**Do this**
Reproduce every line of the items below word for word, leaving out the pictures.

**Element and text position data**

>>>>

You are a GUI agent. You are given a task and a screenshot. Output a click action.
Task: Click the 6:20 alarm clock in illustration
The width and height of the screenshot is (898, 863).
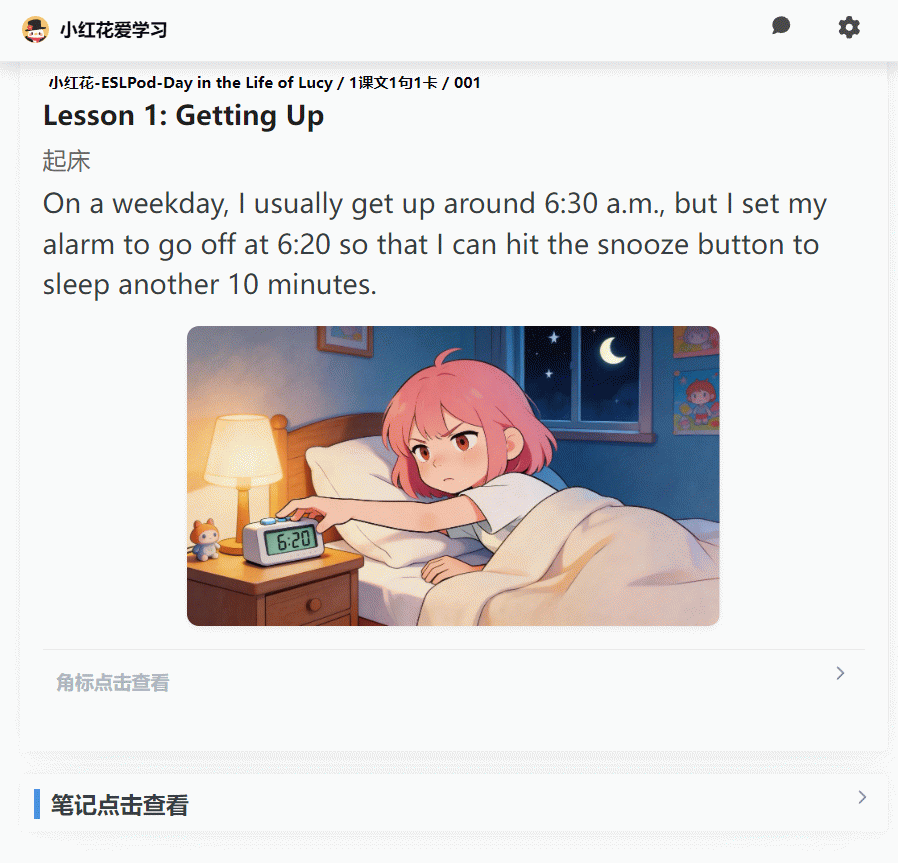[x=284, y=539]
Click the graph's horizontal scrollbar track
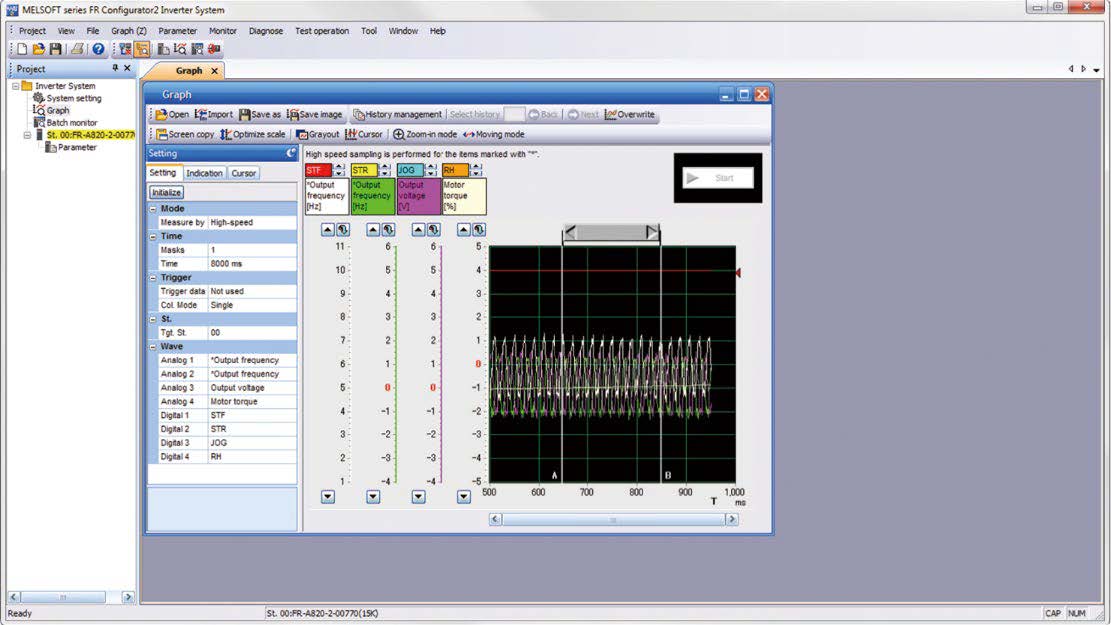 click(614, 520)
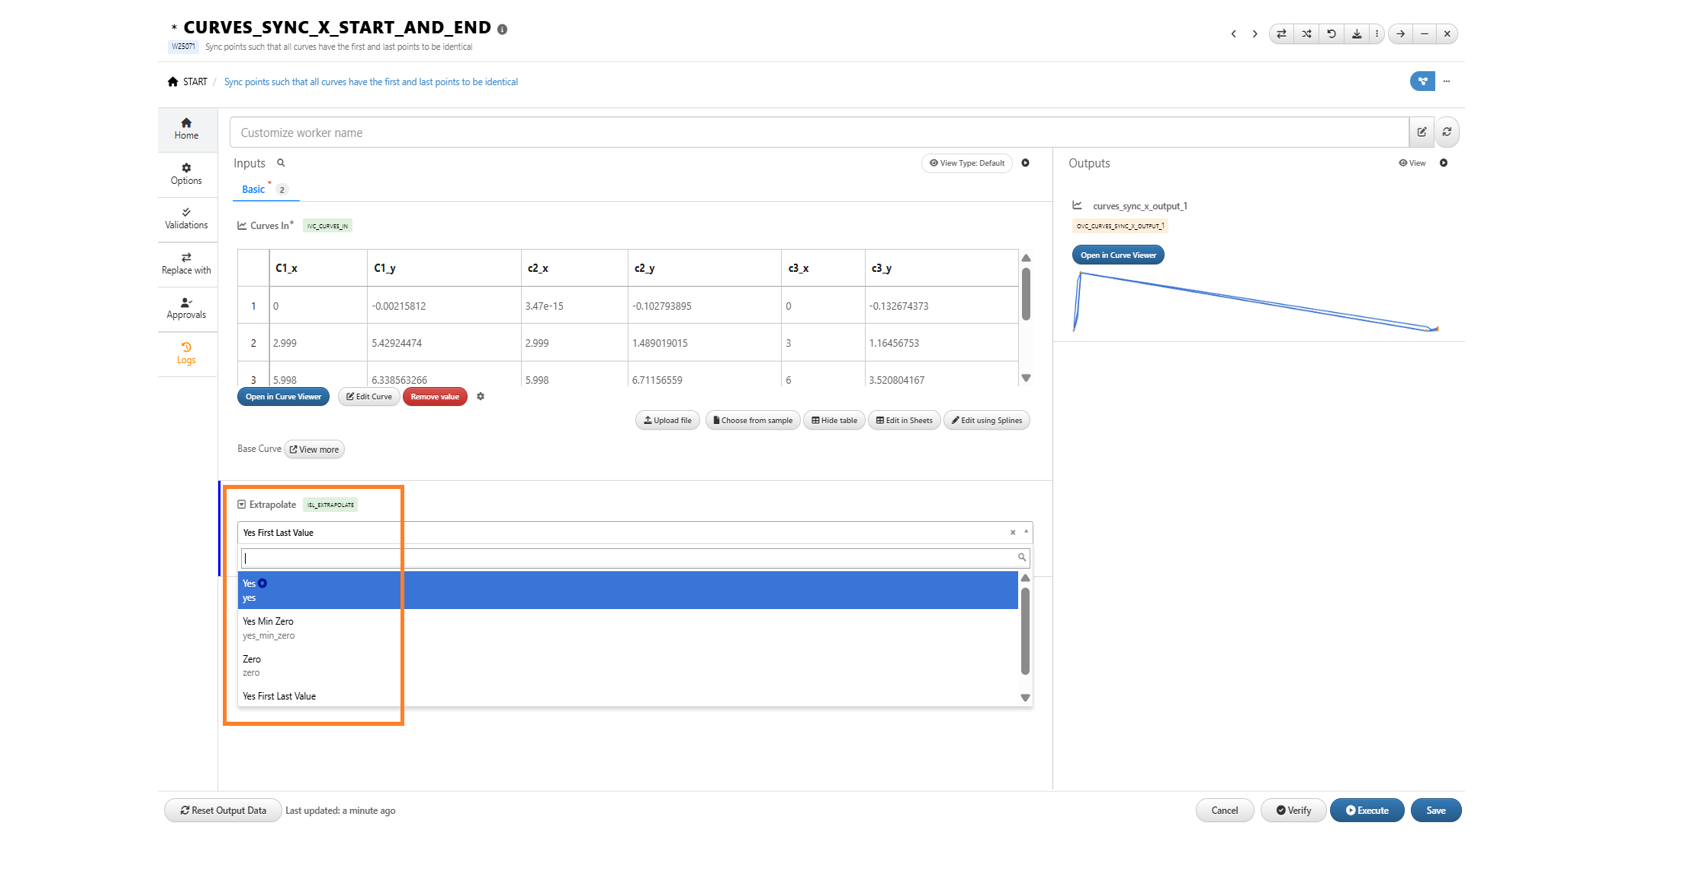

<<<<

**Correct answer**
You are a GUI agent. You are given a task and a screenshot. Output a click action.
Task: Click the 6:20 alarm clock in illustration
The width and height of the screenshot is (898, 863).
[x=284, y=539]
Click the graph's horizontal scrollbar track
 click(614, 520)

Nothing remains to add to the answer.